[Opening Given data section]
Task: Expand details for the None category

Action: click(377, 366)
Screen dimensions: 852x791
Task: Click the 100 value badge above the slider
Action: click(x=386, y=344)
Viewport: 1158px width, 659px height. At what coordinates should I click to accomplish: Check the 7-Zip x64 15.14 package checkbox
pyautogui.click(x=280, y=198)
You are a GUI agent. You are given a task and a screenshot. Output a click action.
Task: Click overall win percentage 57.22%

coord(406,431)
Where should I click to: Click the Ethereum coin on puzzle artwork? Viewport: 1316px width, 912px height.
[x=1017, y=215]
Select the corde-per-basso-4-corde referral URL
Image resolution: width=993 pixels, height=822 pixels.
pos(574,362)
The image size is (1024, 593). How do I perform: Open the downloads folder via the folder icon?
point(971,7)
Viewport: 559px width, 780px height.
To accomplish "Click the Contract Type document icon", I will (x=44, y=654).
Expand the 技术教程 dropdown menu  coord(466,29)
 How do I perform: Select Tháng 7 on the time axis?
[Closing Given data section]
Character for character, output the whole material above.

Task: Expand details for the None category

Action: click(377, 366)
Screen dimensions: 852x791
Task: Click the 100 value badge above the slider
Action: click(x=386, y=344)
Viewport: 1158px width, 659px height. At what coordinates should I click to accomplish: Check the 7-Zip x64 15.14 package checkbox
pyautogui.click(x=280, y=198)
You are a GUI agent. You are given a task and a screenshot. Output a click action.
Task: Click overall win percentage 57.22%

coord(406,431)
Where should I click to: Click the Ethereum coin on puzzle artwork? Viewport: 1316px width, 912px height.
[x=1017, y=215]
Select the corde-per-basso-4-corde referral URL
Image resolution: width=993 pixels, height=822 pixels.
pos(574,362)
The image size is (1024, 593). How do I perform: Open the downloads folder via the folder icon?
point(971,7)
Viewport: 559px width, 780px height.
To accomplish "Click the Contract Type document icon", I will (x=44, y=654).
Expand the 技术教程 dropdown menu  coord(466,29)
 How do I perform: Select Tháng 7 on the time axis?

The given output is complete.